Akshay Jhanji, Brian Kim, Henry Liu, Daphne Wu


Our study of Chlamydomonas reinhardtii, a single-celled alga that has been used as a model organism for studying flagellar structure and function, compares flagellar regeneration between wild-type (CC-1690 mt+ 21 gr) and mutant (CC-3913 pf9-3 mt-) phenotypes. This comparative study measures the length of flagellar regeneration after deflagellation in order to characterize the mutant pf9-3 mt- phenotype. Four replicates of each of mutant and wild-type organisms were exposed to acetic acid shock for 30 seconds to detach flagella and potassium hydroxide was added to stop the reaction. The cells were then allowed to regenerate their flagella in fresh media and a compound microscope was used to observe the process at time points 0 mins, 15 mins, and 30 mins post deflagellation.

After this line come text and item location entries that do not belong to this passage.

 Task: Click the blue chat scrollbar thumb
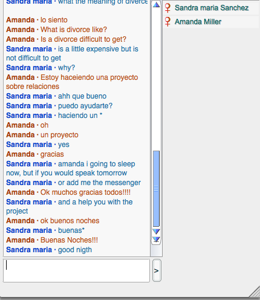tap(156, 189)
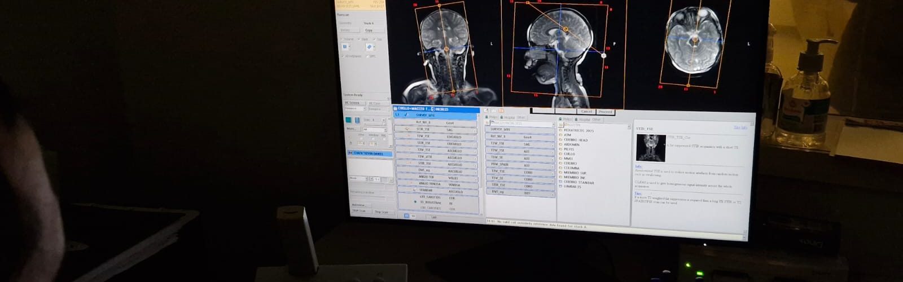The height and width of the screenshot is (282, 903).
Task: Toggle the Volume checkbox
Action: coord(342,39)
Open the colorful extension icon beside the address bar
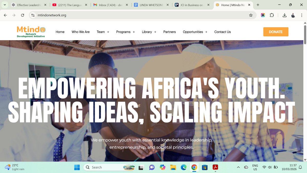 [x=263, y=15]
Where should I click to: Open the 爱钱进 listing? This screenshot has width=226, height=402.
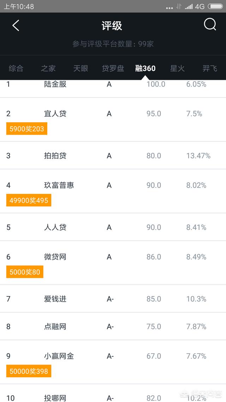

With our data and statistical analysis, we found that with increased time the wild-type organisms showed increased flagellar length with p-value of 0.01; We also found that the mutation did not affect flagellar regeneration with p-value of 0.55; Finally, our data supports that time has a different effect on wild-type and mutant strains with a p-value of 0.03. Qualitatively, mutants showed flagellar defects, abnormal responses to the deflagellation treatment and inconsistent regrowth patterns.